**Document section:**
_ _ _
As a means of coping, I went on a lot of diets. My friends still joke about how I'd go on a different diet every Monday and end Friday. It's a stressful habit that I continue to struggle with. But, at the end of the day it's my struggle. It isn't his neurosis to expose. If I want to talk about it I will, to an audience of my own choosing. This movie breaches the confidence that came with being partners: I don't tell your secrets, you don't tell mine (EVER!).
At 3:52 I am livid, much like D in the movie. Woohooo! I'm fuming. Someone needs to pick up her phone and calm me down because it's setting in that my life is literally a manifestation board for his creativity. One day I could turn on the TV and BAM!, our entire four-year relationship would be consolidated into a full length feature, broadcast into every cable viewing residence across America.
I'm a big fan of his work even though he's probably unaware of my being "a view" tallied in the anonymous count by YouTube/Vimeo. My fingers are crossed for his future Emmy mainly to see if he credits me in his acceptance speech for the inspiration I have provided toward his success.
That said, I would prefer being written out of his speech to being exploited on YouTube. I didn't agree to be portrayed as this crazy, ditzy chick who leaves viewers wondering why she didn't break up with the douche ASAP.
Our relationship was complicated and we lived through some major milestones together. His movies fail to capture the intensity and depth of this bond that I thought we shared. It saddens me to see how he perceived me during those four years. And it irks me to know that the layers of my character are being dissected and studied by his film class. The only person I ever OK'ed to analyze my psyche was my therapist. I want my privacy back.
The scene continues:
She screams while crying.
"And yet you still love me."
She's still crying while she whimpers.
"I love you."
He's still chuckling.
"Maybe this is what true love is all about."
_ _ _
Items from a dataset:
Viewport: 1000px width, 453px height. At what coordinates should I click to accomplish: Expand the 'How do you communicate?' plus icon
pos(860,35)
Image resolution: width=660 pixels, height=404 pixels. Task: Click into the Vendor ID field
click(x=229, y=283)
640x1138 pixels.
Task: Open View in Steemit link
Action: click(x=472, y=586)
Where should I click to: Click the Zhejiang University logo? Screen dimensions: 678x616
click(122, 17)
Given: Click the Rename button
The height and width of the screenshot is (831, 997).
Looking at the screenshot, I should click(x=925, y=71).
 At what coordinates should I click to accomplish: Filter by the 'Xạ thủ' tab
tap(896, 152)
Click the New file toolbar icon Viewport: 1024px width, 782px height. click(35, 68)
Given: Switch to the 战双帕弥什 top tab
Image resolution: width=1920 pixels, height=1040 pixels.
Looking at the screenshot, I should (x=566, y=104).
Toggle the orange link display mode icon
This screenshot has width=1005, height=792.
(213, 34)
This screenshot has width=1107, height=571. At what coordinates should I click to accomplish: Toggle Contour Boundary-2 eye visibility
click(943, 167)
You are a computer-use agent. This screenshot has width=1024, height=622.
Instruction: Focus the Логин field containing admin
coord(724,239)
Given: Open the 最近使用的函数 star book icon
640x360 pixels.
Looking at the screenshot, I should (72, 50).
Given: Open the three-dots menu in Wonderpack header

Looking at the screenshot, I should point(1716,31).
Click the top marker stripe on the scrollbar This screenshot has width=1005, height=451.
_ _ _
**Work instructions:**
A: Answer each question from the passage about the writer's former partner and his films.
(i) How long did the writer's relationship with him last?
(ii) At what time does the writer say she is livid?
(iii) Who is the only person the writer ever OK'ed to analyze her psyche?
B: Change "therapist" to "counselor" in the passage about the writer's former partner and his films, and write out the part starting with "That said, I" and going on through "screams while crying.".
None of this data is required for the work on the passage.

**Responses per task:**
A:
(i) Four years.
(ii) At 3:52.
(iii) Her therapist.

B:
That said, I would prefer being written out of his speech to being exploited on YouTube. I didn't agree to be portrayed as this crazy, ditzy chick who leaves viewers wondering why she didn't break up with the douche ASAP.
Our relationship was complicated and we lived through some major milestones together. His movies fail to capture the intensity and depth of this bond that I thought we shared. It saddens me to see how he perceived me during those four years. And it irks me to know that the layers of my character are being dissected and studied by his film class. The only person I ever OK'ed to analyze my psyche was my counselor. I want my privacy back.
The scene continues:
She screams while crying.